**Dataset records:**
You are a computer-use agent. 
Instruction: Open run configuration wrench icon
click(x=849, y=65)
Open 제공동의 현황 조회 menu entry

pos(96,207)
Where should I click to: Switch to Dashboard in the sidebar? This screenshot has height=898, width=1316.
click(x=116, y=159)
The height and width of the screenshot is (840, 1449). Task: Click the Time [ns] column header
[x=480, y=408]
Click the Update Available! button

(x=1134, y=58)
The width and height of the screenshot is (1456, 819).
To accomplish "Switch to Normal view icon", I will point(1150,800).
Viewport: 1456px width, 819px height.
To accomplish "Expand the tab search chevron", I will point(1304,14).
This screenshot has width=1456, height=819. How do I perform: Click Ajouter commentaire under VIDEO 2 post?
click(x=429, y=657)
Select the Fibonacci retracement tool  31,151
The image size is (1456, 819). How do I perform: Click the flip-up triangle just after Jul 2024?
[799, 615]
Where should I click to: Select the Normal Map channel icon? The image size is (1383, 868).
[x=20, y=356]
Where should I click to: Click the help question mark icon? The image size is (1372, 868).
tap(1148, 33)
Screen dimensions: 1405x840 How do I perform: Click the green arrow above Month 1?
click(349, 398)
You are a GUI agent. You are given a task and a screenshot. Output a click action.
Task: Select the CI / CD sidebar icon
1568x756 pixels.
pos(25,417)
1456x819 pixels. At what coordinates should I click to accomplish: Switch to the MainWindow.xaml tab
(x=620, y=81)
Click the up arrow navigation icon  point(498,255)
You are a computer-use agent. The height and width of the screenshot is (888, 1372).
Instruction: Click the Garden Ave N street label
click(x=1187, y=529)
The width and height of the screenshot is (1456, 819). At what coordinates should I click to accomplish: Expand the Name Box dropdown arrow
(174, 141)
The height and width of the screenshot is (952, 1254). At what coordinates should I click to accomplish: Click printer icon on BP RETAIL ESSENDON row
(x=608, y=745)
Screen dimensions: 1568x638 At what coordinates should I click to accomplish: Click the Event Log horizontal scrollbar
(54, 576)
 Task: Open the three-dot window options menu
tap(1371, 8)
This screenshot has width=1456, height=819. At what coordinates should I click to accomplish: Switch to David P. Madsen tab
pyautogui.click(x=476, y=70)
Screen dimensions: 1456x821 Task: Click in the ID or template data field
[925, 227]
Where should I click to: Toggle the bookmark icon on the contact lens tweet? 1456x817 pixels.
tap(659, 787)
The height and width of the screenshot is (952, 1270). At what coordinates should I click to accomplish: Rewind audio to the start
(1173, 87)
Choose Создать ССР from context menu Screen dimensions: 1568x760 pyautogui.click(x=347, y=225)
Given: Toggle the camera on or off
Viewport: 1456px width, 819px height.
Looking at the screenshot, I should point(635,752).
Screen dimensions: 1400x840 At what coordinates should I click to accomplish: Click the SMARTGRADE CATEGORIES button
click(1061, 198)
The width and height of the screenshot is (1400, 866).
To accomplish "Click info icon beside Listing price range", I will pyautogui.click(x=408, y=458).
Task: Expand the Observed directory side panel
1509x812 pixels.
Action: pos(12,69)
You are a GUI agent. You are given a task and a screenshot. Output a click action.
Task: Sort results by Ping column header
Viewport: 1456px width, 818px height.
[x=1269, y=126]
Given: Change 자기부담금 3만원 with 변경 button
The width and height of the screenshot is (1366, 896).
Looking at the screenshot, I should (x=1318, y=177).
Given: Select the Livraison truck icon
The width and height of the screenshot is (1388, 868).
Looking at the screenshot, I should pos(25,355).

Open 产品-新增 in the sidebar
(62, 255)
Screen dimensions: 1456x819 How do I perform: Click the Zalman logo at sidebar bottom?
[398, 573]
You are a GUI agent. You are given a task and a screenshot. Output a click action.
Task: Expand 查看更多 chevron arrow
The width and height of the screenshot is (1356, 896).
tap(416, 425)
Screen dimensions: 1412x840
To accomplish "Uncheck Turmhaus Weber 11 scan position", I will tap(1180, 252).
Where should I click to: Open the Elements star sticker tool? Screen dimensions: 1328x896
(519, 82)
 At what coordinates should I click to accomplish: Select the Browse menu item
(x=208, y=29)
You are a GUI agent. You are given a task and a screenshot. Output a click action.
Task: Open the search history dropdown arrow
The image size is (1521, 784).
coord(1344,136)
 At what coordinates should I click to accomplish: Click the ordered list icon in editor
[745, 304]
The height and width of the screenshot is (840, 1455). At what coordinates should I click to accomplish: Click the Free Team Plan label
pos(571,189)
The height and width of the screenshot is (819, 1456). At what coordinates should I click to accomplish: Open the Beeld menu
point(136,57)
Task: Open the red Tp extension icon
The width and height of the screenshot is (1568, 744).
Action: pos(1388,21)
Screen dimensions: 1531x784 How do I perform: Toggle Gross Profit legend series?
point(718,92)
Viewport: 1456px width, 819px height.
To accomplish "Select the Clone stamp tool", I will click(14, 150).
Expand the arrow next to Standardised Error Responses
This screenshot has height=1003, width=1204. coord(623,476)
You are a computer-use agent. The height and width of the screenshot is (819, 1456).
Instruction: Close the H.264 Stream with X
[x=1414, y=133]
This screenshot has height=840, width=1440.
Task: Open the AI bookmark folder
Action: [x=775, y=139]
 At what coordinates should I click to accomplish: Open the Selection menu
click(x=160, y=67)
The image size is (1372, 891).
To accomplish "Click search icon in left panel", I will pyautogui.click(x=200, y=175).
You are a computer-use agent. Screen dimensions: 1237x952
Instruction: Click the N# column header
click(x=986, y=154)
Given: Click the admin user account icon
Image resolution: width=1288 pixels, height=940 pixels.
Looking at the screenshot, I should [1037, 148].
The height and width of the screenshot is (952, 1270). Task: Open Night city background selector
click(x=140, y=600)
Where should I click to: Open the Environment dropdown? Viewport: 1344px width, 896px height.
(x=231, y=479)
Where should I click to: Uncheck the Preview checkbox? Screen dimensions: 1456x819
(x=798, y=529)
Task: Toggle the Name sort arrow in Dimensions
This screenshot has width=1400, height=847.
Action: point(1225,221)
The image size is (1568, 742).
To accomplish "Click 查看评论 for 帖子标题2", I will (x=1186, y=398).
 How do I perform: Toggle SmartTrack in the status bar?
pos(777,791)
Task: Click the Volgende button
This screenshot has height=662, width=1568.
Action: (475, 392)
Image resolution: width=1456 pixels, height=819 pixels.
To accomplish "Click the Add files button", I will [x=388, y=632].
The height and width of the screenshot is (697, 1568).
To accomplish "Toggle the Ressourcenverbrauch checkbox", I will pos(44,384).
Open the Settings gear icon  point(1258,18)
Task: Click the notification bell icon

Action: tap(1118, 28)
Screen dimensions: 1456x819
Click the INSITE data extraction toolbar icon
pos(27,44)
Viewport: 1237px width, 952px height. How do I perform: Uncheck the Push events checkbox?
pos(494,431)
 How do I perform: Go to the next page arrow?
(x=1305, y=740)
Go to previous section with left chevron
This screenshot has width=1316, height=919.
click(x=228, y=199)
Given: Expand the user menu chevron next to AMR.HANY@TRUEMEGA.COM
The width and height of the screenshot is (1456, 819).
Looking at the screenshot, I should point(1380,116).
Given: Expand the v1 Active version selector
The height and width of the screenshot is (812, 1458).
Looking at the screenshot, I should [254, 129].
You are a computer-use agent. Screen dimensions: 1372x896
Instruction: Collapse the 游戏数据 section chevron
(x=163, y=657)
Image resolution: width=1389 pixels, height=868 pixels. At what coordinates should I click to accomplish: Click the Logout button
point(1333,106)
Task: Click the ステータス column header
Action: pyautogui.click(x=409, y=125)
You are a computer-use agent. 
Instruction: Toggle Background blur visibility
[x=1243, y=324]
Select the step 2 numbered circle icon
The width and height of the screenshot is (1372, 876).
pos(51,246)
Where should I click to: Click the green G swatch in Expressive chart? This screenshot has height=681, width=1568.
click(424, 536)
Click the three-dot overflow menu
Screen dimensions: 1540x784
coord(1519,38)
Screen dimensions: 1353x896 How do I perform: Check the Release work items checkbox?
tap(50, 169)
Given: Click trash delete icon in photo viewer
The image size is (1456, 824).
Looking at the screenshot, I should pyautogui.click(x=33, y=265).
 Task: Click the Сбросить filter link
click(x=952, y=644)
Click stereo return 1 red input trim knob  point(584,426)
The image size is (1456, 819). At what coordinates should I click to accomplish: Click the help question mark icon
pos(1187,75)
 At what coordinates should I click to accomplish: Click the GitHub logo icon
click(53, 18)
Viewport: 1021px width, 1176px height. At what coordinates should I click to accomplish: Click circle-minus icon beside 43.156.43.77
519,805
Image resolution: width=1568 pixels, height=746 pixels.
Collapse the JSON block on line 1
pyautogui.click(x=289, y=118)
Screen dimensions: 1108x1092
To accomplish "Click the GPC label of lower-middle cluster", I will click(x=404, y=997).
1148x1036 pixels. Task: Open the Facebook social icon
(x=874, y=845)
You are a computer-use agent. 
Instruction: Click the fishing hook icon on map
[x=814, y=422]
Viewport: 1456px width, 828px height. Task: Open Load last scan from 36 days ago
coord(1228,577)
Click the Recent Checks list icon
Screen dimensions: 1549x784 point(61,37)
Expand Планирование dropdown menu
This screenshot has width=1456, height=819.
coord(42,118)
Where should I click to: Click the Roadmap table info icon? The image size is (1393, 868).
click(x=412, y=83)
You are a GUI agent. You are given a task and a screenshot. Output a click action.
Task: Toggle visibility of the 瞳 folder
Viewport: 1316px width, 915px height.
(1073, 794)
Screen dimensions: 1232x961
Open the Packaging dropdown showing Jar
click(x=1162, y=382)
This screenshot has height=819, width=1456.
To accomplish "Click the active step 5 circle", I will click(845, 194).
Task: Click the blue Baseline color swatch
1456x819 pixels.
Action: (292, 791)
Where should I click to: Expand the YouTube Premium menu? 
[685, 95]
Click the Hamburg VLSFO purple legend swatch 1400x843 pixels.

**What the task asks:**
State how many lines in the records above contain the word "left". Write the number alone.

**Solution below:**
2